**DIRECTIONS**:
Transcribe the entries below word for word, starting at the line that contains "Identify the location of x-tick-label: 1260." and ending with the final line of the entries. Leave the pictures out of your transcription.

**RECORDS FOR THE TASK**:
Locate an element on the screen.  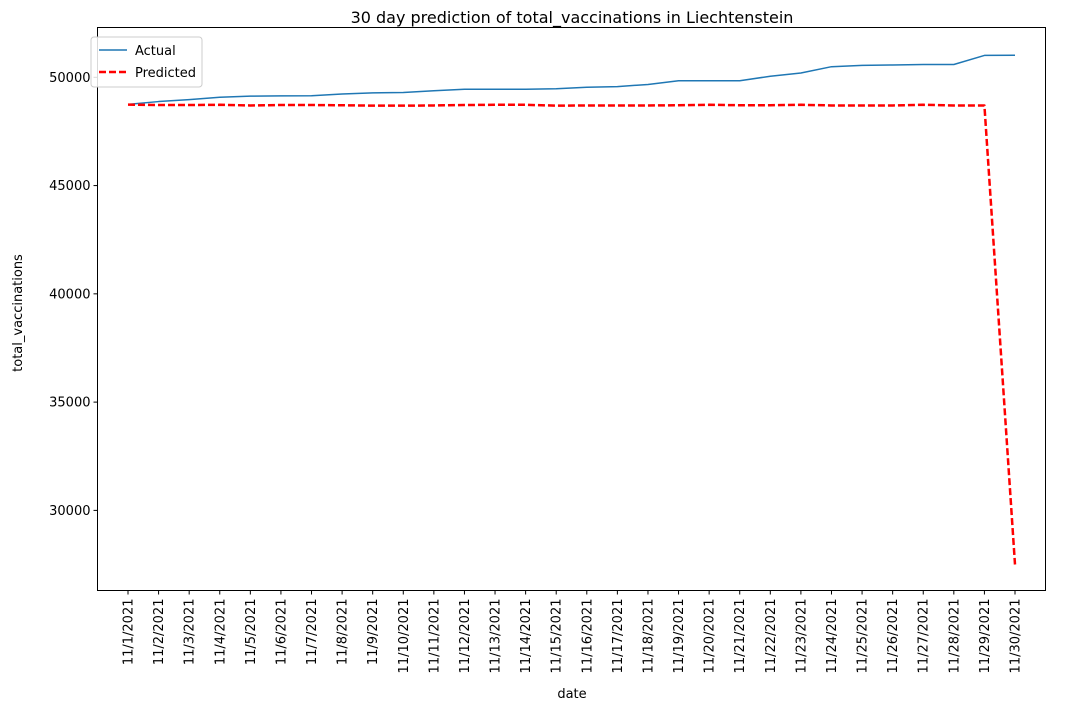
x-tick-label: 11/15/2021 is located at coordinates (558, 636).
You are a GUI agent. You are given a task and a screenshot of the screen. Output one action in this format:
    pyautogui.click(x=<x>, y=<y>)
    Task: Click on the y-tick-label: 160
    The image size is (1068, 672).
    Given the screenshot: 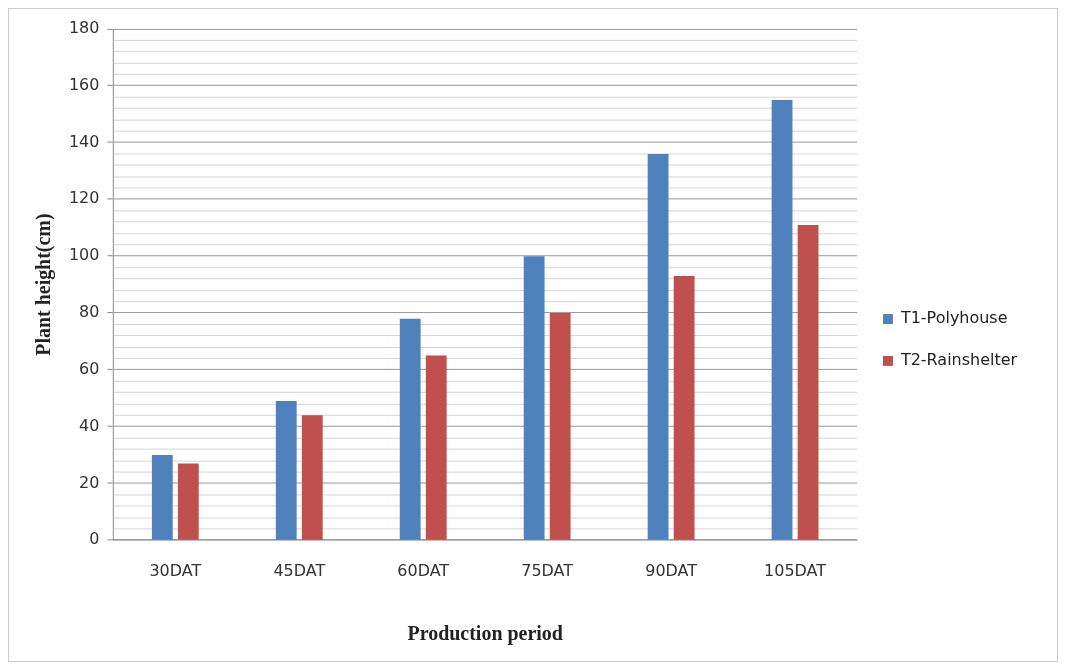 What is the action you would take?
    pyautogui.click(x=84, y=84)
    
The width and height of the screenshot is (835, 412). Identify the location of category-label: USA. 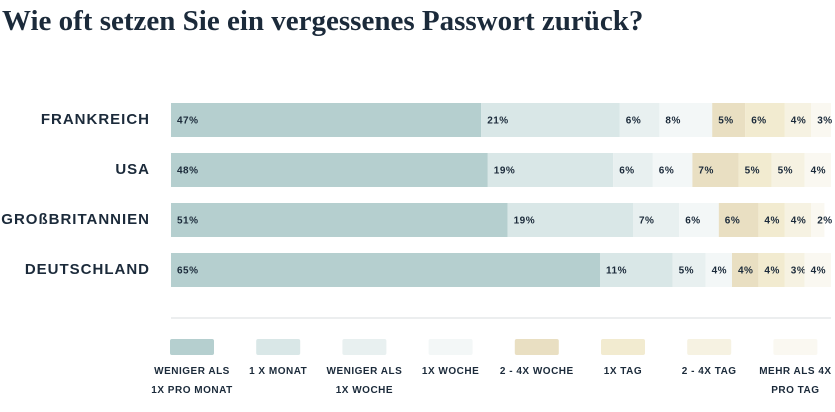
(132, 170).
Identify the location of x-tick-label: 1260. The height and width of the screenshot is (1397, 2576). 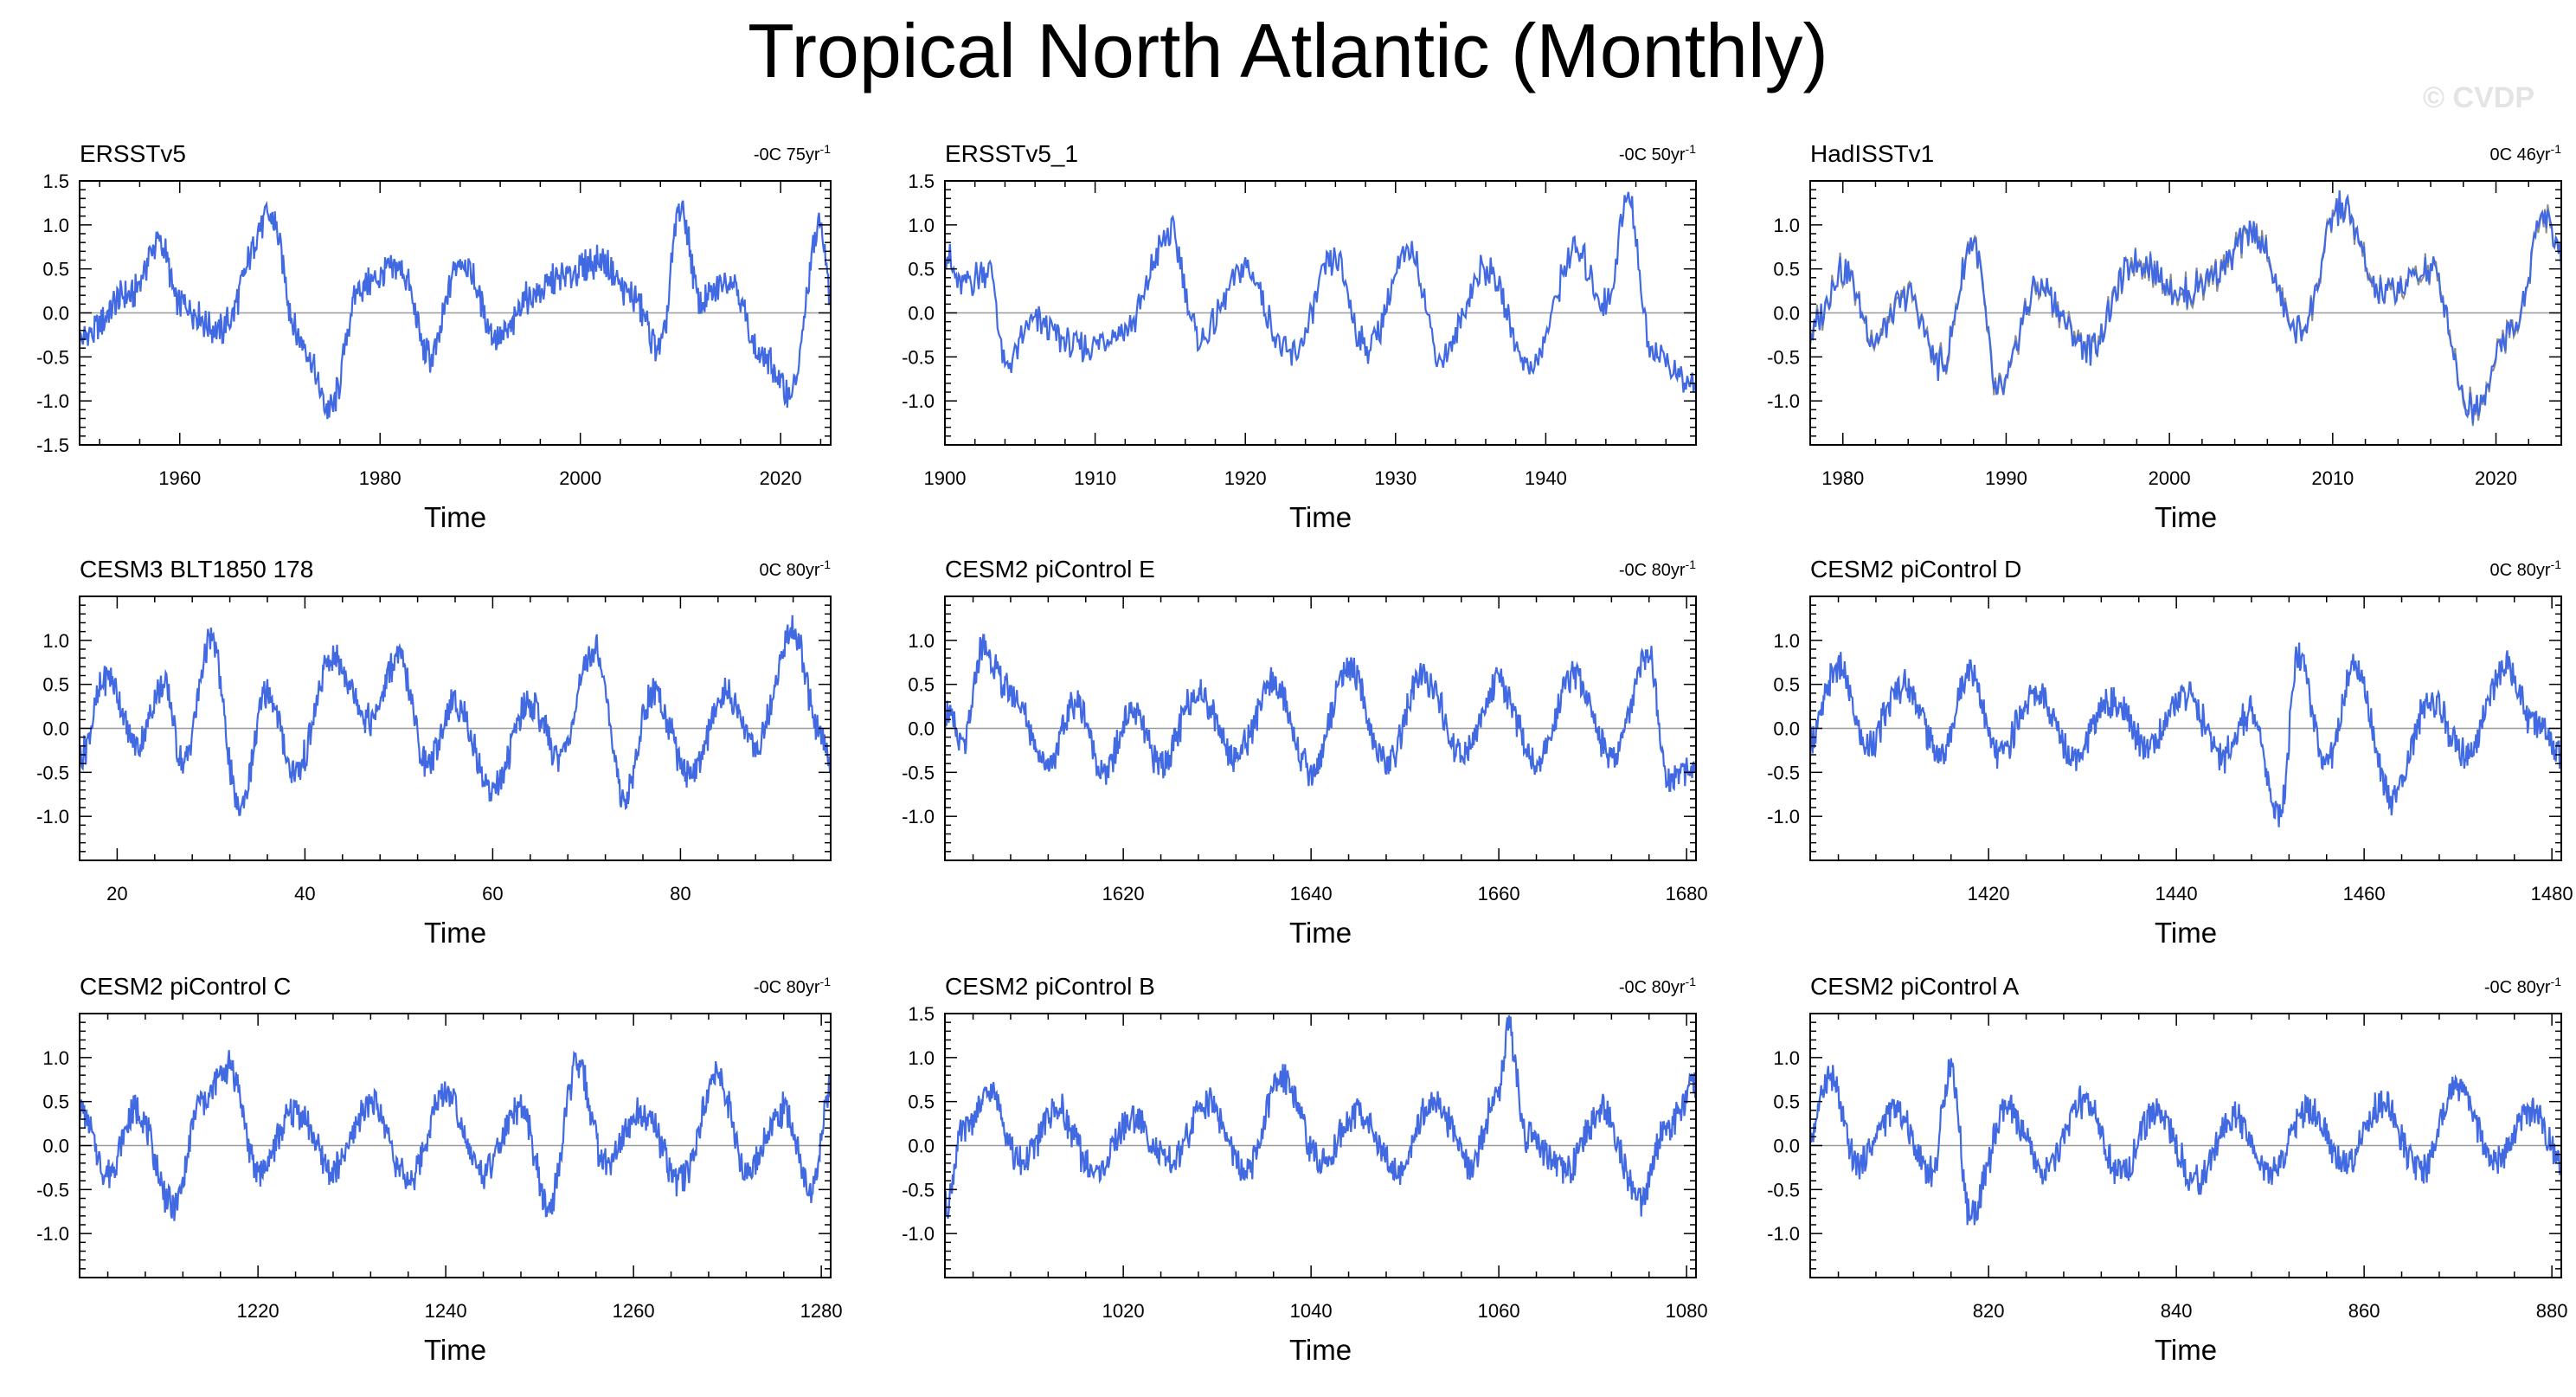
(634, 1311).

**ANSWER TO THE PROBLEM**:
Identify the location of x-tick-label: 1260. The height and width of the screenshot is (1397, 2576). 
(634, 1311).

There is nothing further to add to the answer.